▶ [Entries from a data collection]
——————
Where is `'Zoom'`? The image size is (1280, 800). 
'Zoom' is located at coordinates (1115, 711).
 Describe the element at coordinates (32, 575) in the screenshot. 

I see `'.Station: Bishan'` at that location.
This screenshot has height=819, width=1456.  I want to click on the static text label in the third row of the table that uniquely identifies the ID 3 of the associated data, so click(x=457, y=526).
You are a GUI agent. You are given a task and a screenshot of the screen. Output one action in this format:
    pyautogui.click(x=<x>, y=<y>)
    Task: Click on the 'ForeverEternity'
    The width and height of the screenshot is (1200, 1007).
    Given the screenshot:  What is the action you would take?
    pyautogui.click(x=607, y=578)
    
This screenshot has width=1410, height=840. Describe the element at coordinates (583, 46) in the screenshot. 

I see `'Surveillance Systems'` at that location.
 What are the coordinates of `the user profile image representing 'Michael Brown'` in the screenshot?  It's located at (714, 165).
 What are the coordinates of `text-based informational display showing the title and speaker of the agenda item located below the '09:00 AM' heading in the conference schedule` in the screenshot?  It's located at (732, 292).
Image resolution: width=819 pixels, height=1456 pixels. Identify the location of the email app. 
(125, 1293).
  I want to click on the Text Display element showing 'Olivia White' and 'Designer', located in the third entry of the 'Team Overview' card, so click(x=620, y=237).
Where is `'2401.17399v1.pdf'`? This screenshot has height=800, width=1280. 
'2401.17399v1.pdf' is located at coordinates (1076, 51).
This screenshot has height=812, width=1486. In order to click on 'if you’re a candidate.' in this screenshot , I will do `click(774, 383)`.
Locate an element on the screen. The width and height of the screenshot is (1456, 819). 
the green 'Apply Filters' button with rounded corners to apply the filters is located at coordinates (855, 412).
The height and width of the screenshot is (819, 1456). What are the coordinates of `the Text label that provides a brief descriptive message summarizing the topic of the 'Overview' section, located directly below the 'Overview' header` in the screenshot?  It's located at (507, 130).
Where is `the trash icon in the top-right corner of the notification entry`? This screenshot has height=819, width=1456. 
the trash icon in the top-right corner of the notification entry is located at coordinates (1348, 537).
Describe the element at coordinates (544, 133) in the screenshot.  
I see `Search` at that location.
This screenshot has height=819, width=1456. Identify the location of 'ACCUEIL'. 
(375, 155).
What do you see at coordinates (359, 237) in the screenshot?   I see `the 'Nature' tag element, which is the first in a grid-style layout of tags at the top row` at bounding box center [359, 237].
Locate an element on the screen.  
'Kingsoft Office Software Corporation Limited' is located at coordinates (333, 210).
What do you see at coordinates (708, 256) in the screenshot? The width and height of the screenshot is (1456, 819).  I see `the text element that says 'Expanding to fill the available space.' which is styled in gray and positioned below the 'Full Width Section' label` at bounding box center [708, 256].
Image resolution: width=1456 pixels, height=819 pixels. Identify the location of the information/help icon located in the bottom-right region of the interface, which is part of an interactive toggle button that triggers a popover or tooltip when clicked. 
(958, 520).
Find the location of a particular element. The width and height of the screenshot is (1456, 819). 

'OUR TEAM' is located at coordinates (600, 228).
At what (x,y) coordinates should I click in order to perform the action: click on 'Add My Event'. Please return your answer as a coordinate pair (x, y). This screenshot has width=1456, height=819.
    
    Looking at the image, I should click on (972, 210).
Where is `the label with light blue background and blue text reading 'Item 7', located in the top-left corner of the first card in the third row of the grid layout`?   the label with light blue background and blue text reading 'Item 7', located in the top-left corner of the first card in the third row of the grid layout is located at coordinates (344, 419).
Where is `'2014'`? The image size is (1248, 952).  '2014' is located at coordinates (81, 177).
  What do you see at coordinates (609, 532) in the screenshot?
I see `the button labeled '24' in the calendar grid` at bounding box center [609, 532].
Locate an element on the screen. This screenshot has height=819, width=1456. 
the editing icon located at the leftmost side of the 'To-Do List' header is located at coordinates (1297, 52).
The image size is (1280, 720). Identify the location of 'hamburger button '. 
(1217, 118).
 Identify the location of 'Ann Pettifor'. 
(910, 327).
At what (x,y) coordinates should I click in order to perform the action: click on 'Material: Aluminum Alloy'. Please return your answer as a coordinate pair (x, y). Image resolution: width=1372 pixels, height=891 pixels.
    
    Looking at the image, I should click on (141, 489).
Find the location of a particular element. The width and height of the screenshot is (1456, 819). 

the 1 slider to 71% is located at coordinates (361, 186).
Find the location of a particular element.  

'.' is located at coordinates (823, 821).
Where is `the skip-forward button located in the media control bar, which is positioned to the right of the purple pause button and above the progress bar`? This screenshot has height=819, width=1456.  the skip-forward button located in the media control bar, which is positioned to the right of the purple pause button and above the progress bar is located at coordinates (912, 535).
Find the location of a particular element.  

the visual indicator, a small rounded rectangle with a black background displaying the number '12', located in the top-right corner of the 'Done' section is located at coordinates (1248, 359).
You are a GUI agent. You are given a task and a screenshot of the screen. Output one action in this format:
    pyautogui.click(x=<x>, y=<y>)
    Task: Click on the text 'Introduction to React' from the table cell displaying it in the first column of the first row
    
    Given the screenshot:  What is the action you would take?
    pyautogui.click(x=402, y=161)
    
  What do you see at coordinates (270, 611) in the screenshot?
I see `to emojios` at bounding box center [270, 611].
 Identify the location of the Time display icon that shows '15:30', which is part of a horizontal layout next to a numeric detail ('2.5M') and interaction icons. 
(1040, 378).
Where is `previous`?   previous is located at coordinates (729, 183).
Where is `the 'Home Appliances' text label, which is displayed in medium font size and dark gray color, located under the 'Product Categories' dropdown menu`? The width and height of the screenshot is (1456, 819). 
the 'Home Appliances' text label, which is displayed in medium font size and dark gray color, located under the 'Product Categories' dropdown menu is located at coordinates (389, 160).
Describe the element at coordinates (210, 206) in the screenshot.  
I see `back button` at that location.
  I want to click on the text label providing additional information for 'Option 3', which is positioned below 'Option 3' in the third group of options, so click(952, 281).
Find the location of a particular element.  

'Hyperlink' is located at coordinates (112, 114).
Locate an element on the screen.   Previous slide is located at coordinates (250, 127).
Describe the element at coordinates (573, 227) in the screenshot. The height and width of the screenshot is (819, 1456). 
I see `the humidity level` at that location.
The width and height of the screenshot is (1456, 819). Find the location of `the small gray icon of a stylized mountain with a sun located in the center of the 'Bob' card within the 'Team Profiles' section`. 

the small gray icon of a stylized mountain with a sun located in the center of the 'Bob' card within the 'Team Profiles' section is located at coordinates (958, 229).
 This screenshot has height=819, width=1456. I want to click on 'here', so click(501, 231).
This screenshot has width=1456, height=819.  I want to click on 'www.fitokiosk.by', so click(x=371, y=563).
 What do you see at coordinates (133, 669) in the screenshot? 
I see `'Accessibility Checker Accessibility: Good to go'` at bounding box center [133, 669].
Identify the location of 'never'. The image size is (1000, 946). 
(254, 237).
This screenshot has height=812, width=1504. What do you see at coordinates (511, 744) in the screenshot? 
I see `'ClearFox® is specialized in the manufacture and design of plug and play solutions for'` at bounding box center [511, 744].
——————
▶ [Problem requirements] Rewrite every entry, replacing "The image size is" with "The image resolution is" each time it appears and keeping the rest of the text the same.

▶ [Task result]
Where is `'Zoom'`? The image resolution is (1280, 800). 
'Zoom' is located at coordinates (1115, 711).
 Describe the element at coordinates (32, 575) in the screenshot. 

I see `'.Station: Bishan'` at that location.
This screenshot has height=819, width=1456.  I want to click on the static text label in the third row of the table that uniquely identifies the ID 3 of the associated data, so click(x=457, y=526).
You are a GUI agent. You are given a task and a screenshot of the screen. Output one action in this format:
    pyautogui.click(x=<x>, y=<y>)
    Task: Click on the 'ForeverEternity'
    The width and height of the screenshot is (1200, 1007).
    Given the screenshot:  What is the action you would take?
    pyautogui.click(x=607, y=578)
    
This screenshot has width=1410, height=840. Describe the element at coordinates (583, 46) in the screenshot. 

I see `'Surveillance Systems'` at that location.
 What are the coordinates of `the user profile image representing 'Michael Brown'` in the screenshot?  It's located at (714, 165).
 What are the coordinates of `text-based informational display showing the title and speaker of the agenda item located below the '09:00 AM' heading in the conference schedule` in the screenshot?  It's located at (732, 292).
Image resolution: width=819 pixels, height=1456 pixels. Identify the location of the email app. 
(125, 1293).
  I want to click on the Text Display element showing 'Olivia White' and 'Designer', located in the third entry of the 'Team Overview' card, so click(x=620, y=237).
Where is `'2401.17399v1.pdf'`? This screenshot has height=800, width=1280. 
'2401.17399v1.pdf' is located at coordinates (1076, 51).
This screenshot has height=812, width=1486. In order to click on 'if you’re a candidate.' in this screenshot , I will do `click(774, 383)`.
Locate an element on the screen. The width and height of the screenshot is (1456, 819). 
the green 'Apply Filters' button with rounded corners to apply the filters is located at coordinates (855, 412).
The height and width of the screenshot is (819, 1456). What are the coordinates of `the Text label that provides a brief descriptive message summarizing the topic of the 'Overview' section, located directly below the 'Overview' header` in the screenshot?  It's located at (507, 130).
Where is `the trash icon in the top-right corner of the notification entry`? This screenshot has height=819, width=1456. 
the trash icon in the top-right corner of the notification entry is located at coordinates (1348, 537).
Describe the element at coordinates (544, 133) in the screenshot.  
I see `Search` at that location.
This screenshot has height=819, width=1456. Identify the location of 'ACCUEIL'. 
(375, 155).
What do you see at coordinates (359, 237) in the screenshot?   I see `the 'Nature' tag element, which is the first in a grid-style layout of tags at the top row` at bounding box center [359, 237].
Locate an element on the screen.  
'Kingsoft Office Software Corporation Limited' is located at coordinates (333, 210).
What do you see at coordinates (708, 256) in the screenshot? The width and height of the screenshot is (1456, 819).  I see `the text element that says 'Expanding to fill the available space.' which is styled in gray and positioned below the 'Full Width Section' label` at bounding box center [708, 256].
Image resolution: width=1456 pixels, height=819 pixels. Identify the location of the information/help icon located in the bottom-right region of the interface, which is part of an interactive toggle button that triggers a popover or tooltip when clicked. 
(958, 520).
Find the location of a particular element. The width and height of the screenshot is (1456, 819). 

'OUR TEAM' is located at coordinates (600, 228).
At what (x,y) coordinates should I click in order to perform the action: click on 'Add My Event'. Please return your answer as a coordinate pair (x, y). This screenshot has width=1456, height=819.
    
    Looking at the image, I should click on (972, 210).
Where is `the label with light blue background and blue text reading 'Item 7', located in the top-left corner of the first card in the third row of the grid layout`?   the label with light blue background and blue text reading 'Item 7', located in the top-left corner of the first card in the third row of the grid layout is located at coordinates (344, 419).
Where is `'2014'`? The image resolution is (1248, 952).  '2014' is located at coordinates (81, 177).
  What do you see at coordinates (609, 532) in the screenshot?
I see `the button labeled '24' in the calendar grid` at bounding box center [609, 532].
Locate an element on the screen. This screenshot has height=819, width=1456. 
the editing icon located at the leftmost side of the 'To-Do List' header is located at coordinates (1297, 52).
The image resolution is (1280, 720). Identify the location of 'hamburger button '. 
(1217, 118).
 Identify the location of 'Ann Pettifor'. 
(910, 327).
At what (x,y) coordinates should I click in order to perform the action: click on 'Material: Aluminum Alloy'. Please return your answer as a coordinate pair (x, y). Image resolution: width=1372 pixels, height=891 pixels.
    
    Looking at the image, I should click on (141, 489).
Find the location of a particular element. The width and height of the screenshot is (1456, 819). 

the 1 slider to 71% is located at coordinates (361, 186).
Find the location of a particular element.  

'.' is located at coordinates (823, 821).
Where is `the skip-forward button located in the media control bar, which is positioned to the right of the purple pause button and above the progress bar`? This screenshot has height=819, width=1456.  the skip-forward button located in the media control bar, which is positioned to the right of the purple pause button and above the progress bar is located at coordinates (912, 535).
Find the location of a particular element.  

the visual indicator, a small rounded rectangle with a black background displaying the number '12', located in the top-right corner of the 'Done' section is located at coordinates (1248, 359).
You are a GUI agent. You are given a task and a screenshot of the screen. Output one action in this format:
    pyautogui.click(x=<x>, y=<y>)
    Task: Click on the text 'Introduction to React' from the table cell displaying it in the first column of the first row
    
    Given the screenshot:  What is the action you would take?
    pyautogui.click(x=402, y=161)
    
  What do you see at coordinates (270, 611) in the screenshot?
I see `to emojios` at bounding box center [270, 611].
 Identify the location of the Time display icon that shows '15:30', which is part of a horizontal layout next to a numeric detail ('2.5M') and interaction icons. 
(1040, 378).
Where is `previous`?   previous is located at coordinates (729, 183).
Where is `the 'Home Appliances' text label, which is displayed in medium font size and dark gray color, located under the 'Product Categories' dropdown menu`? The width and height of the screenshot is (1456, 819). 
the 'Home Appliances' text label, which is displayed in medium font size and dark gray color, located under the 'Product Categories' dropdown menu is located at coordinates (389, 160).
Describe the element at coordinates (210, 206) in the screenshot.  
I see `back button` at that location.
  I want to click on the text label providing additional information for 'Option 3', which is positioned below 'Option 3' in the third group of options, so click(952, 281).
Find the location of a particular element.  

'Hyperlink' is located at coordinates (112, 114).
Locate an element on the screen.   Previous slide is located at coordinates (250, 127).
Describe the element at coordinates (573, 227) in the screenshot. The height and width of the screenshot is (819, 1456). 
I see `the humidity level` at that location.
The width and height of the screenshot is (1456, 819). Find the location of `the small gray icon of a stylized mountain with a sun located in the center of the 'Bob' card within the 'Team Profiles' section`. 

the small gray icon of a stylized mountain with a sun located in the center of the 'Bob' card within the 'Team Profiles' section is located at coordinates (958, 229).
 This screenshot has height=819, width=1456. I want to click on 'here', so click(501, 231).
This screenshot has width=1456, height=819.  I want to click on 'www.fitokiosk.by', so click(x=371, y=563).
 What do you see at coordinates (133, 669) in the screenshot? 
I see `'Accessibility Checker Accessibility: Good to go'` at bounding box center [133, 669].
Identify the location of 'never'. The image resolution is (1000, 946). 
(254, 237).
This screenshot has height=812, width=1504. What do you see at coordinates (511, 744) in the screenshot? 
I see `'ClearFox® is specialized in the manufacture and design of plug and play solutions for'` at bounding box center [511, 744].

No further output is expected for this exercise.